INSTRUCTIONS TO FOLLOW: Replace every "Instruction" in the rows below with "Command", and write out the rows again with nothing else changed.

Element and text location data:
⁂
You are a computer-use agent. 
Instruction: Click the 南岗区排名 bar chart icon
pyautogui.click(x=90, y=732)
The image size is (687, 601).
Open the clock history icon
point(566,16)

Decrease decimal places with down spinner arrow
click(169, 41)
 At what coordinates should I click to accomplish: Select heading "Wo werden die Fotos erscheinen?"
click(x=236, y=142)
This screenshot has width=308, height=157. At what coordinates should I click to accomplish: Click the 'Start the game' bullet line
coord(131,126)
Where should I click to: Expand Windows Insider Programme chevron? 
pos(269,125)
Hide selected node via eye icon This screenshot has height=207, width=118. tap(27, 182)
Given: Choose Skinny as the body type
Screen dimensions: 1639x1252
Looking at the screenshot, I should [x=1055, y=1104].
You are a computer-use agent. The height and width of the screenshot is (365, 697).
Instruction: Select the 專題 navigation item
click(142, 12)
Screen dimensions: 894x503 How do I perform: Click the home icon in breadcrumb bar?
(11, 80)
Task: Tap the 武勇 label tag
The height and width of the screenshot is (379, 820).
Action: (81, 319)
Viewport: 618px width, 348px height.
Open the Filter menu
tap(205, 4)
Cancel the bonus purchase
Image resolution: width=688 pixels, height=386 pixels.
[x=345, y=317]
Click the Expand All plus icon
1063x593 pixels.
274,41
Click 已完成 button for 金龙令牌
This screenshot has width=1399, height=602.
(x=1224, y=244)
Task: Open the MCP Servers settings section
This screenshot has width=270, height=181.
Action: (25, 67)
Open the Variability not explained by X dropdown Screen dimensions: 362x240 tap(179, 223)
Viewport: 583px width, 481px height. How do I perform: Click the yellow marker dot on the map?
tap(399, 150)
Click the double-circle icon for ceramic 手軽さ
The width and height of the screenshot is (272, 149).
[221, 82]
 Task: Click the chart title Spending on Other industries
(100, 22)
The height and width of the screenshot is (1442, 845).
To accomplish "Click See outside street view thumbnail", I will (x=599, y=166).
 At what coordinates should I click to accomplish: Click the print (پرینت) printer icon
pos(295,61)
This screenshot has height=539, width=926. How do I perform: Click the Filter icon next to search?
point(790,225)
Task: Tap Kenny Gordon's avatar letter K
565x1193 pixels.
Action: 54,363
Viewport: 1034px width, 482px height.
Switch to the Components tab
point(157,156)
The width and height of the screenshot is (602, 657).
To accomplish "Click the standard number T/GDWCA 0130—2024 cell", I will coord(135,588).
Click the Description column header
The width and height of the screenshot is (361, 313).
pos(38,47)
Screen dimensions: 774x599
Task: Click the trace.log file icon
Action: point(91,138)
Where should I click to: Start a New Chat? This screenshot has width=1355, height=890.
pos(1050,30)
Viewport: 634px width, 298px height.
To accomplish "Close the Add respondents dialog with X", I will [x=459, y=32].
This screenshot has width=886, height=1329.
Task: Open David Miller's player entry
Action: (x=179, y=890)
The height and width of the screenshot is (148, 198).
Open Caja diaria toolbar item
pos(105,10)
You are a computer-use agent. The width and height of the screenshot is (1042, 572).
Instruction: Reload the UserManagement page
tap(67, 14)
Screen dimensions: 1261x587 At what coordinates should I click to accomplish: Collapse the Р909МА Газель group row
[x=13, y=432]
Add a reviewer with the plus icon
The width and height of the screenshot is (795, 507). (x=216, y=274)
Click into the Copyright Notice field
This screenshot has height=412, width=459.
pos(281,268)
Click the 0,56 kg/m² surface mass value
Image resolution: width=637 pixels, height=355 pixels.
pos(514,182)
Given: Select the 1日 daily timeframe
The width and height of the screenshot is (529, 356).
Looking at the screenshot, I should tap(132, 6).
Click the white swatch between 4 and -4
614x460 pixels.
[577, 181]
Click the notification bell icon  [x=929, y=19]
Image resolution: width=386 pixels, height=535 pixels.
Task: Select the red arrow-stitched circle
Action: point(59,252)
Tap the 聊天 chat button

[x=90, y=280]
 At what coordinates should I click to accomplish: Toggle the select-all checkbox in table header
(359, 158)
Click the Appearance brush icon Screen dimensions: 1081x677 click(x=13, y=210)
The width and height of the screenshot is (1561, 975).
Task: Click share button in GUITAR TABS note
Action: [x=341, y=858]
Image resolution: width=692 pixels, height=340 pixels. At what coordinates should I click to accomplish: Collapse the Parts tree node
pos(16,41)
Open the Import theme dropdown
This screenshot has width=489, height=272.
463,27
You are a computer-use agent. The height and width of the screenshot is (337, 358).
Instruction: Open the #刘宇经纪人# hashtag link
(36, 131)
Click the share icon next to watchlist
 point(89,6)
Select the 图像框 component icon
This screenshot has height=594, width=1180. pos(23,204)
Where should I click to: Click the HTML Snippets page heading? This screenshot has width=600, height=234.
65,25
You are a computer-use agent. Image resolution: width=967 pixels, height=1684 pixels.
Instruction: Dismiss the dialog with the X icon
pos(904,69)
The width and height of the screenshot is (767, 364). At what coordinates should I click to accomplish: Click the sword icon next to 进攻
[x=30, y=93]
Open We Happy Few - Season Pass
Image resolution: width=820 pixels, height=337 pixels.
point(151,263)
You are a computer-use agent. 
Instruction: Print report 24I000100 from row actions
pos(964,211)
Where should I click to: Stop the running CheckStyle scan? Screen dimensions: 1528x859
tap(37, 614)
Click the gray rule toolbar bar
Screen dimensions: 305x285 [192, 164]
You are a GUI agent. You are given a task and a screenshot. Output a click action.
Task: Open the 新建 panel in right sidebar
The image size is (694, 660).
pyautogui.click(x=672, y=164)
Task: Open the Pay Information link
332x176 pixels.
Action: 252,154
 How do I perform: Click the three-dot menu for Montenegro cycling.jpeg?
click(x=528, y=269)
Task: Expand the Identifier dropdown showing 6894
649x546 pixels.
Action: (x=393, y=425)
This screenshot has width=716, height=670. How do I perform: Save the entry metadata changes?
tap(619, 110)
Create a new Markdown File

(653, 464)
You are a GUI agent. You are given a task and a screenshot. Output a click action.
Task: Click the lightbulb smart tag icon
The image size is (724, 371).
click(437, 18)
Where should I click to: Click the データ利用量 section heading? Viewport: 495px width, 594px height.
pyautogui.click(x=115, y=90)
⁂
EXERCISE RESPONSE:
You are a computer-use agent. 
Command: Click the 南岗区排名 bar chart icon
pyautogui.click(x=90, y=732)
The image size is (687, 601).
Open the clock history icon
point(566,16)

Decrease decimal places with down spinner arrow
click(169, 41)
 At what coordinates should I click to accomplish: Select heading "Wo werden die Fotos erscheinen?"
click(x=236, y=142)
This screenshot has width=308, height=157. At what coordinates should I click to accomplish: Click the 'Start the game' bullet line
coord(131,126)
Where should I click to: Expand Windows Insider Programme chevron? 
pos(269,125)
Hide selected node via eye icon This screenshot has height=207, width=118. tap(27, 182)
Given: Choose Skinny as the body type
Screen dimensions: 1639x1252
Looking at the screenshot, I should [x=1055, y=1104].
You are a computer-use agent. The height and width of the screenshot is (365, 697).
Command: Select the 專題 navigation item
click(142, 12)
Screen dimensions: 894x503 How do I perform: Click the home icon in breadcrumb bar?
(11, 80)
Task: Tap the 武勇 label tag
The height and width of the screenshot is (379, 820).
Action: (81, 319)
Viewport: 618px width, 348px height.
Open the Filter menu
tap(205, 4)
Cancel the bonus purchase
Image resolution: width=688 pixels, height=386 pixels.
[x=345, y=317]
Click the Expand All plus icon
1063x593 pixels.
274,41
Click 已完成 button for 金龙令牌
This screenshot has width=1399, height=602.
(x=1224, y=244)
Task: Open the MCP Servers settings section
This screenshot has width=270, height=181.
Action: (25, 67)
Open the Variability not explained by X dropdown Screen dimensions: 362x240 tap(179, 223)
Viewport: 583px width, 481px height. How do I perform: Click the yellow marker dot on the map?
tap(399, 150)
Click the double-circle icon for ceramic 手軽さ
The width and height of the screenshot is (272, 149).
[221, 82]
 Task: Click the chart title Spending on Other industries
(100, 22)
The height and width of the screenshot is (1442, 845).
To accomplish "Click See outside street view thumbnail", I will (x=599, y=166).
 At what coordinates should I click to accomplish: Click the print (پرینت) printer icon
pos(295,61)
This screenshot has height=539, width=926. How do I perform: Click the Filter icon next to search?
point(790,225)
Task: Tap Kenny Gordon's avatar letter K
565x1193 pixels.
Action: 54,363
Viewport: 1034px width, 482px height.
Switch to the Components tab
point(157,156)
The width and height of the screenshot is (602, 657).
To accomplish "Click the standard number T/GDWCA 0130—2024 cell", I will coord(135,588).
Click the Description column header
The width and height of the screenshot is (361, 313).
pos(38,47)
Screen dimensions: 774x599
Task: Click the trace.log file icon
Action: point(91,138)
Where should I click to: Start a New Chat? This screenshot has width=1355, height=890.
pos(1050,30)
Viewport: 634px width, 298px height.
To accomplish "Close the Add respondents dialog with X", I will [x=459, y=32].
This screenshot has width=886, height=1329.
Task: Open David Miller's player entry
Action: (x=179, y=890)
The height and width of the screenshot is (148, 198).
Open Caja diaria toolbar item
pos(105,10)
You are a computer-use agent. The width and height of the screenshot is (1042, 572).
Command: Reload the UserManagement page
tap(67, 14)
Screen dimensions: 1261x587 At what coordinates should I click to accomplish: Collapse the Р909МА Газель group row
[x=13, y=432]
Add a reviewer with the plus icon
The width and height of the screenshot is (795, 507). (x=216, y=274)
Click into the Copyright Notice field
This screenshot has height=412, width=459.
pos(281,268)
Click the 0,56 kg/m² surface mass value
Image resolution: width=637 pixels, height=355 pixels.
pos(514,182)
Given: Select the 1日 daily timeframe
The width and height of the screenshot is (529, 356).
Looking at the screenshot, I should tap(132, 6).
Click the white swatch between 4 and -4
614x460 pixels.
[577, 181]
Click the notification bell icon  [x=929, y=19]
Image resolution: width=386 pixels, height=535 pixels.
Task: Select the red arrow-stitched circle
Action: point(59,252)
Tap the 聊天 chat button

[x=90, y=280]
 At what coordinates should I click to accomplish: Toggle the select-all checkbox in table header
(359, 158)
Click the Appearance brush icon Screen dimensions: 1081x677 click(x=13, y=210)
The width and height of the screenshot is (1561, 975).
Task: Click share button in GUITAR TABS note
Action: [x=341, y=858]
Image resolution: width=692 pixels, height=340 pixels. At what coordinates should I click to accomplish: Collapse the Parts tree node
pos(16,41)
Open the Import theme dropdown
This screenshot has width=489, height=272.
463,27
You are a computer-use agent. The height and width of the screenshot is (337, 358).
Command: Open the #刘宇经纪人# hashtag link
(36, 131)
Click the share icon next to watchlist
 point(89,6)
Select the 图像框 component icon
This screenshot has height=594, width=1180. pos(23,204)
Where should I click to: Click the HTML Snippets page heading? This screenshot has width=600, height=234.
65,25
You are a computer-use agent. Image resolution: width=967 pixels, height=1684 pixels.
Command: Dismiss the dialog with the X icon
pos(904,69)
The width and height of the screenshot is (767, 364). At what coordinates should I click to accomplish: Click the sword icon next to 进攻
[x=30, y=93]
Open We Happy Few - Season Pass
Image resolution: width=820 pixels, height=337 pixels.
point(151,263)
You are a computer-use agent. 
Command: Print report 24I000100 from row actions
pos(964,211)
Where should I click to: Stop the running CheckStyle scan? Screen dimensions: 1528x859
tap(37, 614)
Click the gray rule toolbar bar
Screen dimensions: 305x285 [192, 164]
You are a GUI agent. You are given a task and a screenshot. Output a click action.
Task: Open the 新建 panel in right sidebar
The image size is (694, 660).
pyautogui.click(x=672, y=164)
Task: Open the Pay Information link
332x176 pixels.
Action: 252,154
 How do I perform: Click the three-dot menu for Montenegro cycling.jpeg?
click(x=528, y=269)
Task: Expand the Identifier dropdown showing 6894
649x546 pixels.
Action: (x=393, y=425)
This screenshot has width=716, height=670. How do I perform: Save the entry metadata changes?
tap(619, 110)
Create a new Markdown File

(653, 464)
You are a GUI agent. You are given a task and a screenshot. Output a click action.
Task: Click the lightbulb smart tag icon
The image size is (724, 371).
click(437, 18)
Where should I click to: Click the データ利用量 section heading? Viewport: 495px width, 594px height.
pyautogui.click(x=115, y=90)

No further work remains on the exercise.